Exercise instructions: Could you output exactly the lines running from the one containing "Where should I click to: Click the green" to the final line of the listing below, leaving out pictures?

Data extract:
○ ○ ○ ○

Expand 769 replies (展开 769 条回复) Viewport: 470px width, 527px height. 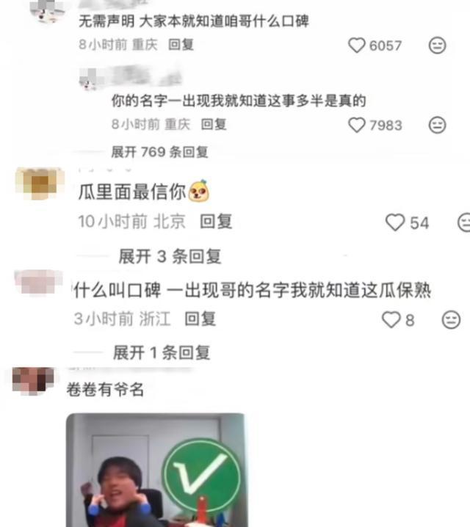pyautogui.click(x=159, y=152)
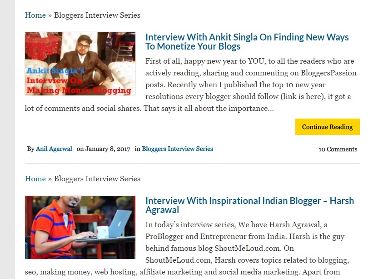Click the Continue Reading button
Screen dimensions: 368x279
(x=327, y=127)
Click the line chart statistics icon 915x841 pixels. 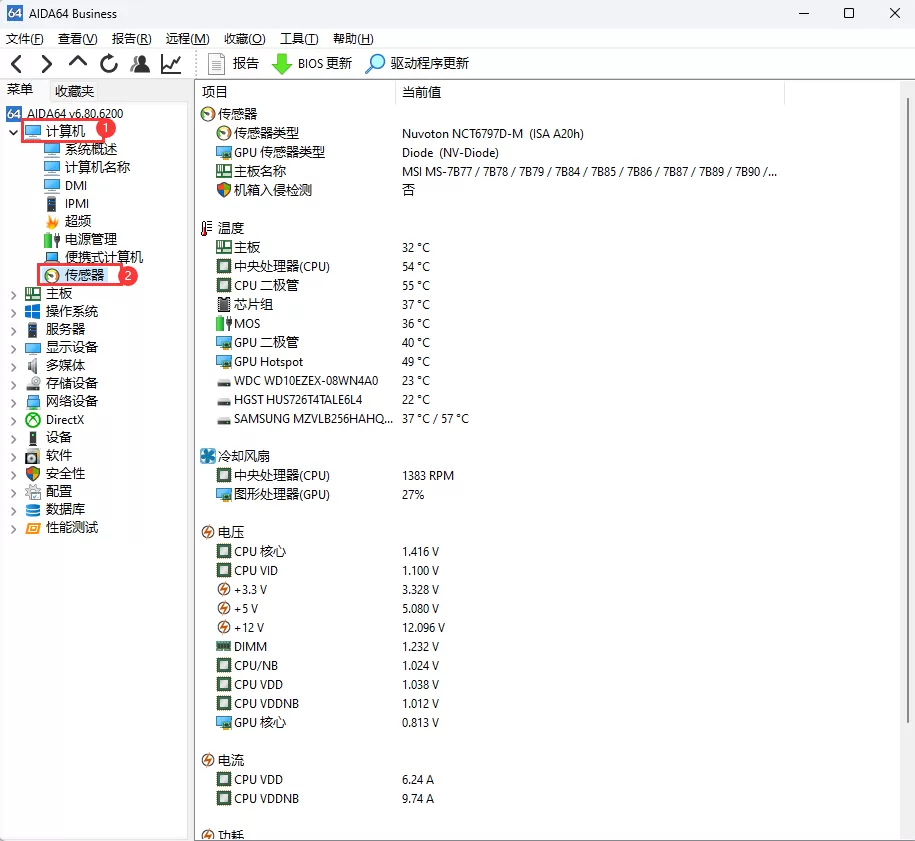coord(171,63)
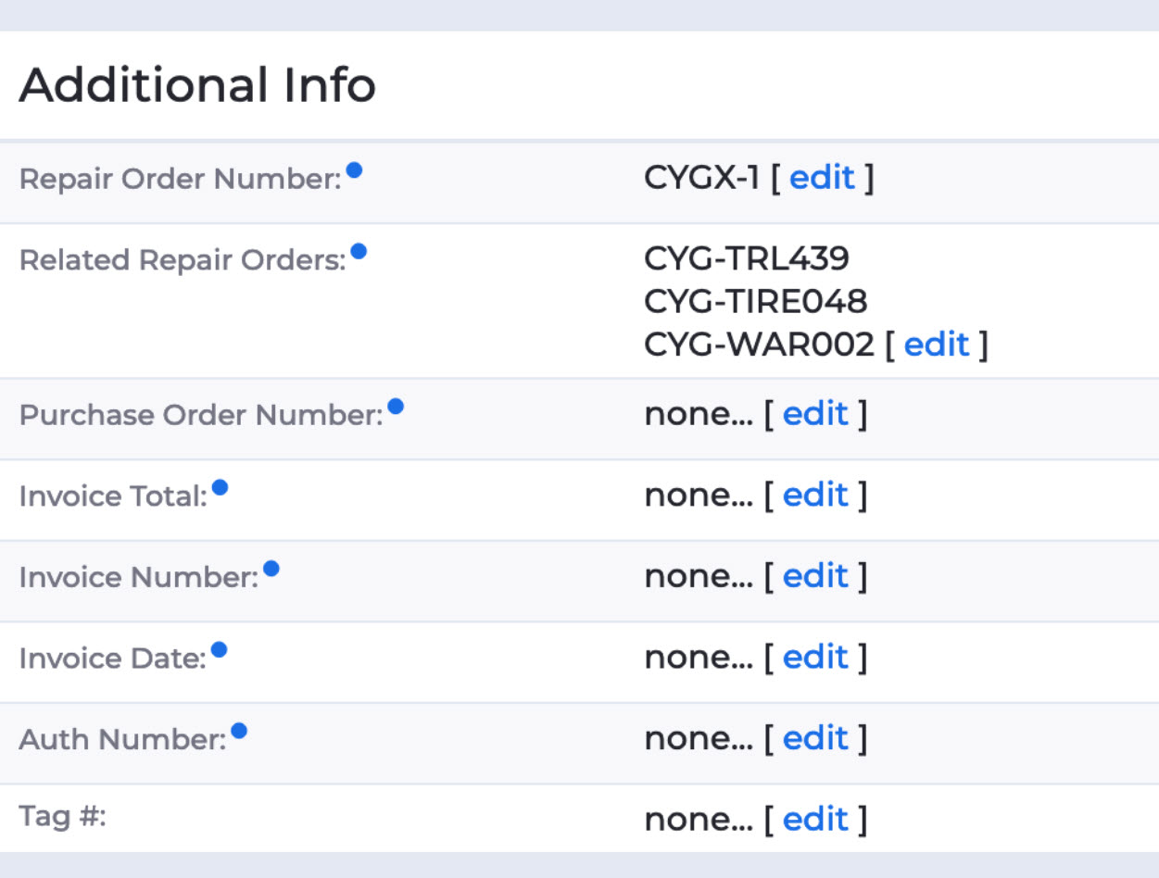Click the blue dot beside Auth Number

pyautogui.click(x=239, y=731)
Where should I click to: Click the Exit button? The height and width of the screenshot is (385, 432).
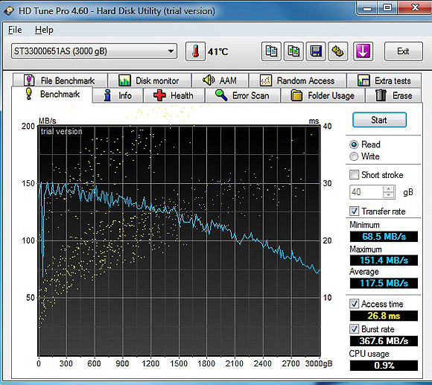(404, 51)
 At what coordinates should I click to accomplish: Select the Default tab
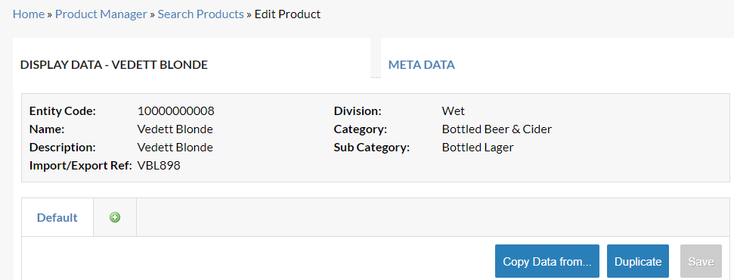pos(57,218)
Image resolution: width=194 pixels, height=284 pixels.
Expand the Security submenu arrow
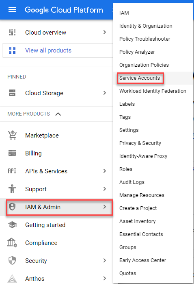coord(105,260)
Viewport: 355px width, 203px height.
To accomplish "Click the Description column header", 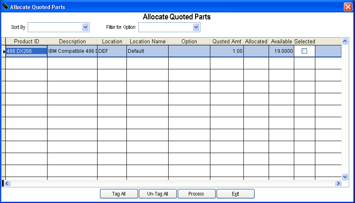I will (72, 41).
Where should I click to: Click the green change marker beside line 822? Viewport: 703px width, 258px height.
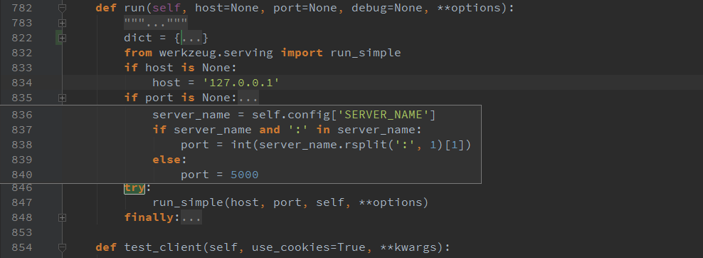(58, 38)
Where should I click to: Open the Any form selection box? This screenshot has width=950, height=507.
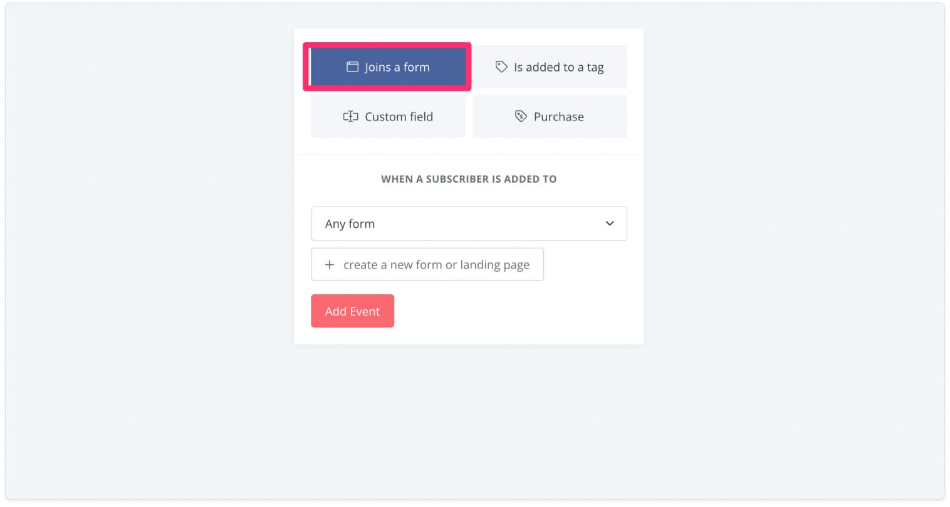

○ ○ ○ ○

Task output:
Where should I click to: Click the green change marker beside line 822? Viewport: 703px width, 258px height.
(58, 38)
Where should I click to: Open the Any form selection box? This screenshot has width=950, height=507.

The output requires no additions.